Figure 2.

In vivo toxicity findings associated with first-generation CDK inhibitor, seliciclib, in combination with the antibody against human death receptor 5, drozitumab combined treatment. (A) Mice were treated as indicated in the toxicity study workflow. Animals were monitored daily and scored for changes in weight loss and behavior as signs of toxic effect.
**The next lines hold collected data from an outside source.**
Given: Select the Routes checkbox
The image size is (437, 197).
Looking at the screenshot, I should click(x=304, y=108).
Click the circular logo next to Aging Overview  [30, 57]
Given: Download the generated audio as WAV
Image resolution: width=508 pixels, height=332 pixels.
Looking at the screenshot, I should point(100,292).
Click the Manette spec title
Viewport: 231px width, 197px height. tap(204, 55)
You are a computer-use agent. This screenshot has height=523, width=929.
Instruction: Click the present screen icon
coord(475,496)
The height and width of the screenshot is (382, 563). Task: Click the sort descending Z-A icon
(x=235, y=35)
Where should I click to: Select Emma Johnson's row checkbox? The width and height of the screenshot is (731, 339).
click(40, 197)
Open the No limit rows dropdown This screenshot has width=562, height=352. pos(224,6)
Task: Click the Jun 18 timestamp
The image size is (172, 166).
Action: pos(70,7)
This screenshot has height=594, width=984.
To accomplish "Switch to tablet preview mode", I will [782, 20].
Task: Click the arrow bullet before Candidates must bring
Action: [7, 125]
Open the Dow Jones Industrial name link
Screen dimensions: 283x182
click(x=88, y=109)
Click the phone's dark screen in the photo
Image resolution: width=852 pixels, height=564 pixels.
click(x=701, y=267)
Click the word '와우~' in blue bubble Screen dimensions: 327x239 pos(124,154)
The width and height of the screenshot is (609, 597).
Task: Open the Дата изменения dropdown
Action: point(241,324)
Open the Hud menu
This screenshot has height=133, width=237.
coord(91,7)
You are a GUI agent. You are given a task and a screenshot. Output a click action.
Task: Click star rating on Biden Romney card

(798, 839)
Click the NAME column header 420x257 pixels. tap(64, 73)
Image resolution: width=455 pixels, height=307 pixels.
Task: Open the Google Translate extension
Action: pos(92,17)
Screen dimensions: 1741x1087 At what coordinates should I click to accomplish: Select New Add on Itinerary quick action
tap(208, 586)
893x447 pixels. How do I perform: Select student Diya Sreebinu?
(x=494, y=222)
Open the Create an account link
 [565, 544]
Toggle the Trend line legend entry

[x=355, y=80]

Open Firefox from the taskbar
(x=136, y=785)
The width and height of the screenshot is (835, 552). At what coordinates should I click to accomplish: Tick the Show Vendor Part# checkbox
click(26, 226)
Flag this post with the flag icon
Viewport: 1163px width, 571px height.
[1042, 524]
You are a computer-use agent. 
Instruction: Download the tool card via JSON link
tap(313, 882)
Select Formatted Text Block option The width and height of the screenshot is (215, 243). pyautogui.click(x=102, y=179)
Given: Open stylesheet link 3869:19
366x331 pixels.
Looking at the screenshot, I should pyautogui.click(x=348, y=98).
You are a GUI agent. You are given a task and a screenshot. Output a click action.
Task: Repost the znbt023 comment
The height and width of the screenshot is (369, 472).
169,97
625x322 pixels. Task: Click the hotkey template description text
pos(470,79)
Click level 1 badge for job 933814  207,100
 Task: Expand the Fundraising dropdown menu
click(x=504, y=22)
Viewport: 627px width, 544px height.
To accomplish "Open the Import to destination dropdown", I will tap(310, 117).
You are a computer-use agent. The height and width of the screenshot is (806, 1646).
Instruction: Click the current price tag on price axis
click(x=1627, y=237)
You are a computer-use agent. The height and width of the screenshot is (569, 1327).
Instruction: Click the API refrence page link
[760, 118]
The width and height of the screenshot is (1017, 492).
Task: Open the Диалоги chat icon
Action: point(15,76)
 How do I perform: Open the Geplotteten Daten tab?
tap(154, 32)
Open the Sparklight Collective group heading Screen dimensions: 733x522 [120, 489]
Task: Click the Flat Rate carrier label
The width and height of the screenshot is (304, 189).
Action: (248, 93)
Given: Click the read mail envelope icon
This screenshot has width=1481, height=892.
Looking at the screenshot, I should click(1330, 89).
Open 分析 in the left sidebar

After three weeks, mice were sacrificed by cervical dislocation. (B) Body weights of animals that were treated with: (1) vehicles for both routes of drug administration (10% dimethyl sulfoxide (DMSO):5% Tween 20:85% 50 mM hydrochloric acid (HCl)/saline) by oral gavage, twice daily, Monday–Friday, and sterile H₂O by intracranial injection, once weekly, for three weeks; (2) drozitumab, 10 μg intra-cranially once weekly for three weeks; (3) 100 or 500 mg/kg seliciclib, delivered by oral gavage twice daily, Monday–Friday for three weeks; (4) A combination of seliciclib (100 or 500 mg/kg) plus drozitumab over a three-week period (n = 6 per group). (C) Western Blot analysis of isolated brain tissue confirmed that the animals that received the higher dose of seliciclib, 500 mg/kg, had a definite and reproducible down-regulation of phospho-Rb. Actin was used as a loading control. The uncropped blots and molecular weight markers are shown in supplementary materials.